## SELECTED TEXT
Group 1 has prepared and plans on riding it out with as much limited exposure as possible. Private transportation, social distancing etc. Proper hygiene. Group 1 believes that after 3 months or so, (see poll) life will pretty much return to normal. "Wow, that pandemic was bad! Nasty stuff that flu! Almost lost an uncle. Who do you think will win the world series?"

Group 2 is prepared and has also put into place measures for telecommuting. Group 2 will not under any circumstances, or very limited ones, risk exposure to the populace. Group 2 understands that this may well lead to a significant breakdown of services and even the collapse of society. Group 1 snickers like children in church when these assertions are made. Group 2 has prepared as best as one can for total chaos, if preparing for such is truly possible.

Both camps have their spokespeople. Group 1 posts threads like "Vaccine 100% effective!" "Tamiflu appears to work against...." "Bird flu fears overblown!"

Group 2 posts Osterholm and others but silently bookmarks sites such as:

"This is a nation-busting event!" warned Tara O'Toole, CEO of the University of Pittsburgh Medical Center's Center for Biosecurity. Speculating that 40 million Americans could die -- that's about one in eight -- she warned: "We must act now."

## TASK 1
From the passage on pandemic preparedness, extract the part that opens with the words containing "Group 1 has" and closes with "is truly possible.".
## TASK 2
In the passage on pandemic preparedness, what position does Tara O'Toole hold?
The records that follow have no connection to the passage on pandemic preparedness.

## RECORD EXCERPTS
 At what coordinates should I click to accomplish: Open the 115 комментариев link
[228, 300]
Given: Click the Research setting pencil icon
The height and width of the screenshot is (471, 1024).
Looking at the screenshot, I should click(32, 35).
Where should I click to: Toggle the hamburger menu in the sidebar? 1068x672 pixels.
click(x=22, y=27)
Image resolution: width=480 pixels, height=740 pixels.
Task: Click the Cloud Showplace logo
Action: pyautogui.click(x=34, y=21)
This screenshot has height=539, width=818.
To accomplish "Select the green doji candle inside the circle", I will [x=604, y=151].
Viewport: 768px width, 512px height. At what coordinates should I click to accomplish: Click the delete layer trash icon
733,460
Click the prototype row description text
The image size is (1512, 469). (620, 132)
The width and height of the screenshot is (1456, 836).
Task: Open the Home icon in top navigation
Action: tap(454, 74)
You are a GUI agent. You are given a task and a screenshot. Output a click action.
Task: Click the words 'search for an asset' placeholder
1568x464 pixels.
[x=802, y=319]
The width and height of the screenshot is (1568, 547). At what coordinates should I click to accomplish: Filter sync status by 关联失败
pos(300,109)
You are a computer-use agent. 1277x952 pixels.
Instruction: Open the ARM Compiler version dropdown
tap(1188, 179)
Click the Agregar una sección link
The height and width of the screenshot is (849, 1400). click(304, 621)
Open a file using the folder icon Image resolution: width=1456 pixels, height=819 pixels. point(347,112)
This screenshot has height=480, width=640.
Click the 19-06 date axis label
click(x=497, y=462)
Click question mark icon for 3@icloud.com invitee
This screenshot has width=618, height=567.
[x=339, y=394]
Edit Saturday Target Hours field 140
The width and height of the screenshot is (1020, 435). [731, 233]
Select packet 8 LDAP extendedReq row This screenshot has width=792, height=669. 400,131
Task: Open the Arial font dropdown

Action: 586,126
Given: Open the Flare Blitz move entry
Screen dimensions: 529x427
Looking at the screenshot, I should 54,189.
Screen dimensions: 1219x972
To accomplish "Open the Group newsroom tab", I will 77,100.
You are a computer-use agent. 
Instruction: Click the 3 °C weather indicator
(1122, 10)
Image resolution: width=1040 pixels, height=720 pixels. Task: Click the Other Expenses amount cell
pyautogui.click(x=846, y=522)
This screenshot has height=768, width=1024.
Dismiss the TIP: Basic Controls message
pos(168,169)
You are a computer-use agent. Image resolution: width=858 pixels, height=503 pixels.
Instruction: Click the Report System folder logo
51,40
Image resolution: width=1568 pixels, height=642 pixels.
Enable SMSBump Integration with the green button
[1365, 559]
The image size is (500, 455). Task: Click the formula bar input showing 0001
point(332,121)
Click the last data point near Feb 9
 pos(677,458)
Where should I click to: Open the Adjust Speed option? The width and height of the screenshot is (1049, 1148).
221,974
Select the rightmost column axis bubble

## TASK OUTPUT 1
Group 1 has prepared and plans on riding it out with as much limited exposure as possible. Private transportation, social distancing etc. Proper hygiene. Group 1 believes that after 3 months or so, (see poll) life will pretty much return to normal. "Wow, that pandemic was bad! Nasty stuff that flu! Almost lost an uncle. Who do you think will win the world series?"

Group 2 is prepared and has also put into place measures for telecommuting. Group 2 will not under any circumstances, or very limited ones, risk exposure to the populace. Group 2 understands that this may well lead to a significant breakdown of services and even the collapse of society. Group 1 snickers like children in church when these assertions are made. Group 2 has prepared as best as one can for total chaos, if preparing for such is truly possible.

## TASK OUTPUT 2
CEO of the University of Pittsburgh Medical Center's Center for Biosecurity